Stephen Kenny and his Irish side’s latest international camp concluded with the end of the latest Nations League campaign. A campaign that saw his side get two wins, one draw and three losses has left some supporters with mixed opinions on Kenny’s future with the Boys in Green.

Ireland finished third in a group that was really there for the taking with the current squad at Kenny’s disposal. However, Stephen Kenny’s future does not appear to be in doubt as the contract extension that was given to him back in March of this year, keeping him in the job until Euro 2024 at the very earliest, clearly shows the trust the FAI still has in him to do the job.
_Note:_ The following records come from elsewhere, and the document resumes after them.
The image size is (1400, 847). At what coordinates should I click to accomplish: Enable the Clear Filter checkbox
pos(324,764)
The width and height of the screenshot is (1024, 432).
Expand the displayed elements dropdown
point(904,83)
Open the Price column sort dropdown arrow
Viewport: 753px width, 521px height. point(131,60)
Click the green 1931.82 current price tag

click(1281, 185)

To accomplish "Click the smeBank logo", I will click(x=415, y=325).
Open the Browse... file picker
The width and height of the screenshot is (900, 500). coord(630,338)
Ireland sailed to a 2-0 lead against Armenia in the Aviva Stadium last Tuesday with a header from John Egan in the first half and another fine long-range goal in the second half from Michael Obafemi. The side looked to be comfortable, facing little threat from Armenia, until the 71st minute when Armenia struck back, scoring two goals in three minutes shocking the Irish players. A late controversial VAR call gave Ireland a penalty which Robbie Brady tucked away to secure Ireland an unconvincing 3-2 victory.
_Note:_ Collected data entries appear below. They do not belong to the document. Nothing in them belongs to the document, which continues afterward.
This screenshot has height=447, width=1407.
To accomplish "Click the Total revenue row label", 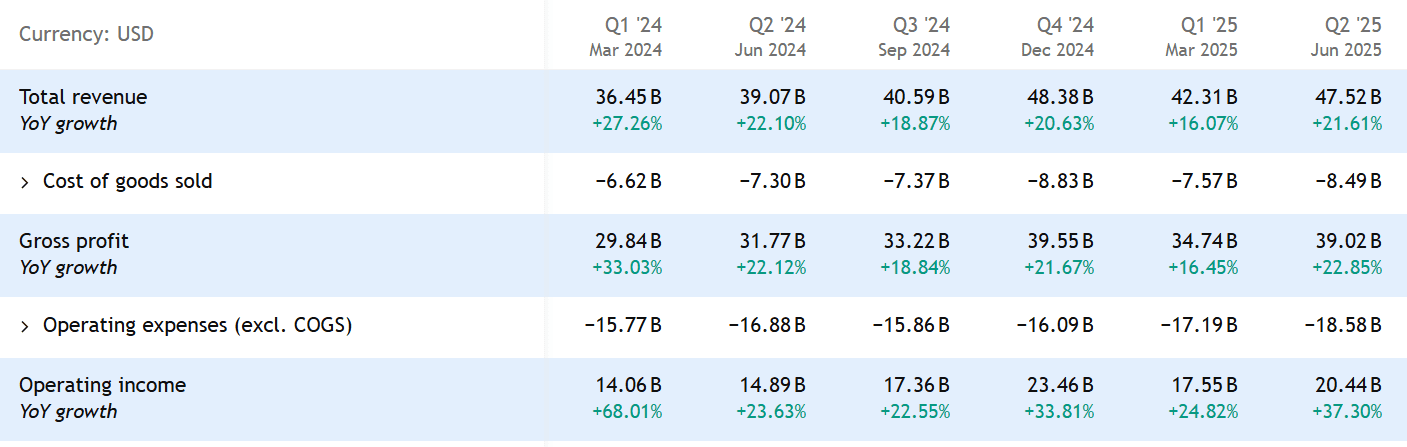I will coord(83,97).
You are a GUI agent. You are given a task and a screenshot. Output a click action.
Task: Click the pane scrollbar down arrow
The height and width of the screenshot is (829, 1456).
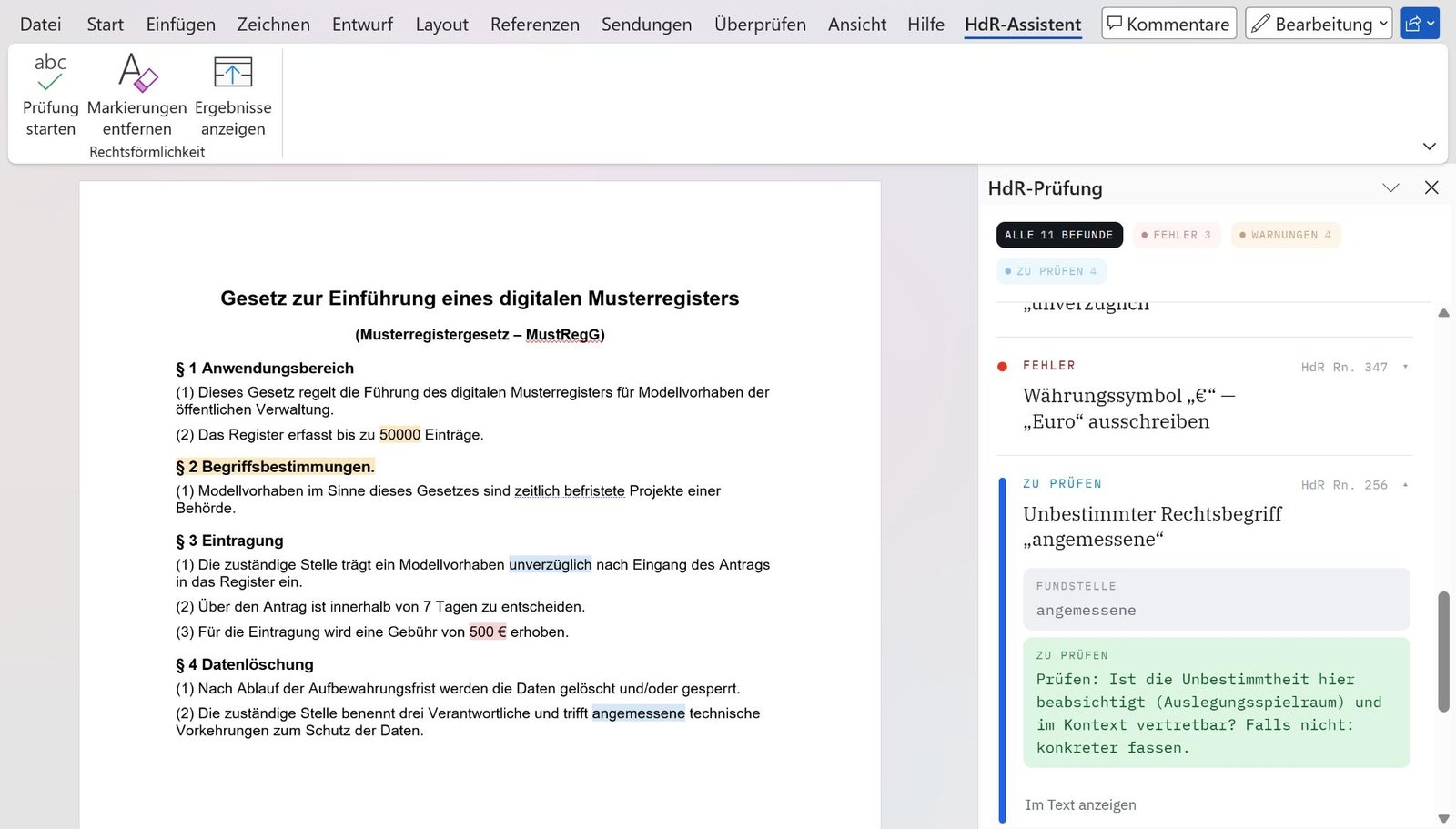1443,819
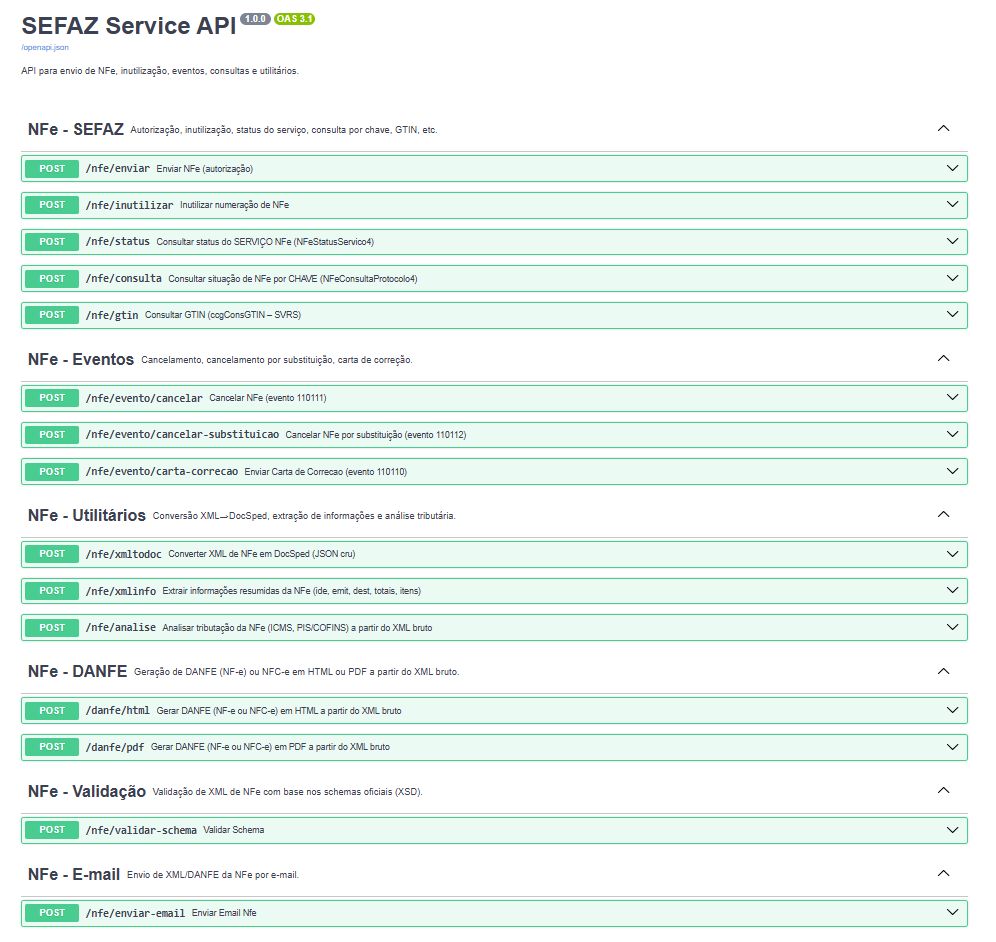Expand the /nfe/validar-schema chevron
996x942 pixels.
click(952, 830)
Despite the win, the glaring issues that have faced Kenny for much of his time as Ireland manager were seen again. Ireland clearly dominated the game yet relied on two set piece goals and another great moment of individuality from Obafemi. Even with the clear dominance in the game Ireland managed to give up yet another lead just like in games recently against Ukraine and Scotland.

Ireland’s struggle to keep a lead in many games could come down to the inexperience of many of the players, but this may also be something these young players have to go through first to find success in the future. The core of the squad has become much younger, and its clear Kenny wants to bring
through many of the players he coached at U21 level.

It is difficult to find a reason as to why Kenny may leave out the likes of Josh Cullen, Dara O’Shea, and Jason Knight, but many of these players have little to no experience at the higher level which some of their more senior teammates would be well used to. As promising as the idea of all of the up and coming Irish youth players sharing the pitch now sounds, it would be unrealistic to expect major results from them just yet as it’s clear this is a project that will take time.

In saying that, however, it would be ridiculous to say Ireland haven’t seen any growth under Stephen Kenny as it is clear results are going his way more often as of late than they were in his early days. The contrast in his style of possession-based play shows he has a clear identity in what he wants to do compared to what was produced by the likes of Mick McCarthy who didn’t have much to show for his time. The players are clearly grasping it more and more every game we see.

Stephen Kenny faces his biggest challenge next with the Euro 2024 qualifiers, and Ireland have been handed a very difficult draw. The faith has been put in him and he has had time to form the team he wants and imprint his style. The future looks promising for Irish football and now is the time for Stephen Kenny to repay the faith that the country has put in him and qualify for Euro 2024.